*** Opening Raw data ***

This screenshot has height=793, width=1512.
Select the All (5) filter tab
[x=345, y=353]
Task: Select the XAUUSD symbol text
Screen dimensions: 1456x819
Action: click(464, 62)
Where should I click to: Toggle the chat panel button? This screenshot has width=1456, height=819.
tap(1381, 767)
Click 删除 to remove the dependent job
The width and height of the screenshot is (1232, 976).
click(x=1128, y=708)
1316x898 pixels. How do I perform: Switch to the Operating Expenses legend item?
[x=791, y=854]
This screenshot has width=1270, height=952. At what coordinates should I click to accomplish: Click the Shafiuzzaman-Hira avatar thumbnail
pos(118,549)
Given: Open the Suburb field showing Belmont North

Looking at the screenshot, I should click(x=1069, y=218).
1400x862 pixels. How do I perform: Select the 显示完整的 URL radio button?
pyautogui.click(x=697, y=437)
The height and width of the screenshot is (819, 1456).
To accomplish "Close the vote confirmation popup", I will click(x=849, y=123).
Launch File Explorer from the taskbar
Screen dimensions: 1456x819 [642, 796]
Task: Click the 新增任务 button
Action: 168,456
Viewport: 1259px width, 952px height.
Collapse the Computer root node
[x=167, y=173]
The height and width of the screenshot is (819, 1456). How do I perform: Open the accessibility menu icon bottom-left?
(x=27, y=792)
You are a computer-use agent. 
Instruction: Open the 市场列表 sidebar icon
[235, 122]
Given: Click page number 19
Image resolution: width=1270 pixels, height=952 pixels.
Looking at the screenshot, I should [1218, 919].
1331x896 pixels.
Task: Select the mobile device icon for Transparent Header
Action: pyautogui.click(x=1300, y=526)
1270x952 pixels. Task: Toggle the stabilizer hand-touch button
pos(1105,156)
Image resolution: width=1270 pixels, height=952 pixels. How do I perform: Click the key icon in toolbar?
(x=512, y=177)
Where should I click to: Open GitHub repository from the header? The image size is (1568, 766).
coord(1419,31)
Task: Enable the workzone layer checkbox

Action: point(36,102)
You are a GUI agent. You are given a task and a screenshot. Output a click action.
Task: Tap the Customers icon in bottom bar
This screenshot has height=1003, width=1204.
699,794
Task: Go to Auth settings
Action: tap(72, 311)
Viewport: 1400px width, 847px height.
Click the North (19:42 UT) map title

*** Closing Raw data ***

Task item
Output exactly the lines from the one containing "Task: Tap the Customers icon in bottom bar" through the last line of the records, both included. Output nothing else.

Exercise result
Task: Tap the Customers icon in bottom bar
This screenshot has height=1003, width=1204.
699,794
Task: Go to Auth settings
Action: tap(72, 311)
Viewport: 1400px width, 847px height.
Click the North (19:42 UT) map title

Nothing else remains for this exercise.